##### Extract to read
Tracing becomes critically important in a gossip-based protocol, as issues can arise at any stage of the communication and synchronization process. New trace spans are created in the following scenarios:

Initiating Node: The initiating node records the full trace of the entire request, capturing all steps from message dispatch to the final result collection.
Receiving Sync Requests: When a node receives a sync request and begins communication with another peer node, it creates a new trace span for that interaction to track the request lifecycle independently.
Business Logic Execution: During the actual business processing (e.g., data comparison, update, and transmission), custom trace data and metadata can be attached to the active trace context to provide deeper insights into logic-specific behaviors.

After each synchronization cycle, the receiving node will send its trace data back to the initiating node, allowing the initiator to aggregate and correlate all spans for end-to-end visibility and debugging.

Property Repair

Based on the Merkel tree and Gossip concept, the system can proceed with the Property Repair process. This process is scheduled to run on each data node daily at 1:00 AM(it’s configurable as property-background-repair-cron flag), and follows these steps:

Select a Group: The node retrieves a list of Property groups where the number of replicas is greater than or equal to 2, and randomly selects one group for repair.
Query Node List: Then determines the list of nodes that hold replicas for the selected group and sends the gossip propagation message to those nodes to synchronize the Property data for that group.
Wait for the Result: The initiating node waits for the final result of the synchronization process before proceeding.

Property Synchronize between Two Nodes

When two nodes engage in Property data synchronization, they follow a specific protocol to ensure data consistency. Let’s refer to the current node as A and the target node as B. The process is as follows:

(A)Establish Connection: Node A initiates a bidirectional streaming connection with node B to enable real-time, two-way data transfer.
##########
##### Entries supplied
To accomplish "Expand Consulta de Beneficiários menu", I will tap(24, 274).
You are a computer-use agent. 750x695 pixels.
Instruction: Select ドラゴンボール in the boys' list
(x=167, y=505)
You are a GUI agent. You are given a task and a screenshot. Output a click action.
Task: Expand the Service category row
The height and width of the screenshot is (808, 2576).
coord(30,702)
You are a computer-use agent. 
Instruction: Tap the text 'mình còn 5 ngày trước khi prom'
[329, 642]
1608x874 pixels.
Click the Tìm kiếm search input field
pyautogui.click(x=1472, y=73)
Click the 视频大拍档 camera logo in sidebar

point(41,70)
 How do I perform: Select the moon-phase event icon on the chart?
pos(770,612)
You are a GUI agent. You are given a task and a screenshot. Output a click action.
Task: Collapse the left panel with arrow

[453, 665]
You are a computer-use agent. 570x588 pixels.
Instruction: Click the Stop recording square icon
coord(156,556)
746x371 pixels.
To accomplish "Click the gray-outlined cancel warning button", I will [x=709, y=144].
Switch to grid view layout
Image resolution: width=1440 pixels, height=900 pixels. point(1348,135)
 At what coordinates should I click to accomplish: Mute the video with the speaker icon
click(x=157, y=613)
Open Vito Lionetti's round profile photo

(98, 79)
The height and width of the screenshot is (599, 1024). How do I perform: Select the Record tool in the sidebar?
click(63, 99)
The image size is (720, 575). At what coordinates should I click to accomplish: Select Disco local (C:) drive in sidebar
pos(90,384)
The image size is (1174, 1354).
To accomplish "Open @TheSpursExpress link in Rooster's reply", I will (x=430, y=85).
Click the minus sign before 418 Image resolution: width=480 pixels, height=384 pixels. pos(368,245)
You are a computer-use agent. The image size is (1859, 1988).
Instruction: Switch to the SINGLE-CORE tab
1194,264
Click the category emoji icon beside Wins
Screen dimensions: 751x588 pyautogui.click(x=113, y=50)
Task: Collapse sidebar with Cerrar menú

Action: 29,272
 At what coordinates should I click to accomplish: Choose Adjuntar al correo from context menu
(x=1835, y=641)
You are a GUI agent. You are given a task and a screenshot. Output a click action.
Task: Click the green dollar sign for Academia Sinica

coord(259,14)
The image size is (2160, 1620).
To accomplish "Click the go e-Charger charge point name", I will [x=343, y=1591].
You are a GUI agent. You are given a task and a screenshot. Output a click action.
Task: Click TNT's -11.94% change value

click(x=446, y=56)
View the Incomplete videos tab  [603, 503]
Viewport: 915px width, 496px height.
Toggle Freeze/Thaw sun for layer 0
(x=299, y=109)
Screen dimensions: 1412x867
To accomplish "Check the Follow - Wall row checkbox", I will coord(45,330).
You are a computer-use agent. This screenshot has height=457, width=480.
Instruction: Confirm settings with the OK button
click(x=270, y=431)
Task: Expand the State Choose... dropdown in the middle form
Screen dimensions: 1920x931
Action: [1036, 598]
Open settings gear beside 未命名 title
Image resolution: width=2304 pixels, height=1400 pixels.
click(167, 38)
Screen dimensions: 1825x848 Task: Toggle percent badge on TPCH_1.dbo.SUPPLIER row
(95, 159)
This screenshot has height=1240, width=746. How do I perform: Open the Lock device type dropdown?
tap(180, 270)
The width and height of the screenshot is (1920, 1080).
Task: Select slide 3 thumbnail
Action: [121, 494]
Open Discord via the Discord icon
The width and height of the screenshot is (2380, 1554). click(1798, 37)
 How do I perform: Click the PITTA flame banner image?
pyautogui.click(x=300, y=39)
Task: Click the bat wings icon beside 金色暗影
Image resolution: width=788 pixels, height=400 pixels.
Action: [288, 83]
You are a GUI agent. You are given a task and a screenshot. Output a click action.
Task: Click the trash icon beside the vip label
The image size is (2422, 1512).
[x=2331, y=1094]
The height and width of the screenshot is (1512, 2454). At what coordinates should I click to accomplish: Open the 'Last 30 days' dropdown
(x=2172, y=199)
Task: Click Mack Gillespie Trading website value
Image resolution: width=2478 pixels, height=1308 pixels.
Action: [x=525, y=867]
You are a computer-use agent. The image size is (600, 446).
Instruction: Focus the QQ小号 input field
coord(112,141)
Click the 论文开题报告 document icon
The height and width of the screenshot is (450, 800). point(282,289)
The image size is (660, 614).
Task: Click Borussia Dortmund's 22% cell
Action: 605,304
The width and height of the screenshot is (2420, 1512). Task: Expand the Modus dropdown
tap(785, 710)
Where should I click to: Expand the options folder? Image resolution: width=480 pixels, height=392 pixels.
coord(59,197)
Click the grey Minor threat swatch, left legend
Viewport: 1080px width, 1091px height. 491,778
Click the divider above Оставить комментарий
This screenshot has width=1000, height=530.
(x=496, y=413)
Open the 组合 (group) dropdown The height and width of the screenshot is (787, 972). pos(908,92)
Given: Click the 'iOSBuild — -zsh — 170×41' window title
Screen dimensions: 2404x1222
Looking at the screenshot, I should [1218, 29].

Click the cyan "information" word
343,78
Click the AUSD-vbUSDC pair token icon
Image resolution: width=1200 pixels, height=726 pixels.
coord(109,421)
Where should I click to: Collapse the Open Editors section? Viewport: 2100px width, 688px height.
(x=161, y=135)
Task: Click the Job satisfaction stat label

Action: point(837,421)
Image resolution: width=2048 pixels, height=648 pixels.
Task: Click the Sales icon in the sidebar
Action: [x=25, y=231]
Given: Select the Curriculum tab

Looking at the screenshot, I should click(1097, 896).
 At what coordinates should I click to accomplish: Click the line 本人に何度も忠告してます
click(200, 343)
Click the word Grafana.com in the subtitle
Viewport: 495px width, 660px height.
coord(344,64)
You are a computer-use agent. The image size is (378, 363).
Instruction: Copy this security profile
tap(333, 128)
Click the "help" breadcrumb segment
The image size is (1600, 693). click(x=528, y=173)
##########
The tasks.
**1.** In the Property repair extract, condense the paragraph beginning "Based on the Merkel tree" into a short list of its main facts.
**2.** Answer these questions from the Property repair extract:
(a) Which node records the full trace of the entire request?
(b) How many replicas must a Property group have for the node to include it in the repair list?
(c) What kind of connection does node A open with node B?

Expected outputs.
**1.**
- The Property Repair process rests on the Merkel tree and Gossip concept.
- It runs on each data node daily at 1:00 AM.
- The schedule is configurable through the property-background-repair-cron flag.
- It follows a set sequence of steps.

**2.**
(a) The initiating node.
(b) Two or more.
(c) A bidirectional streaming connection.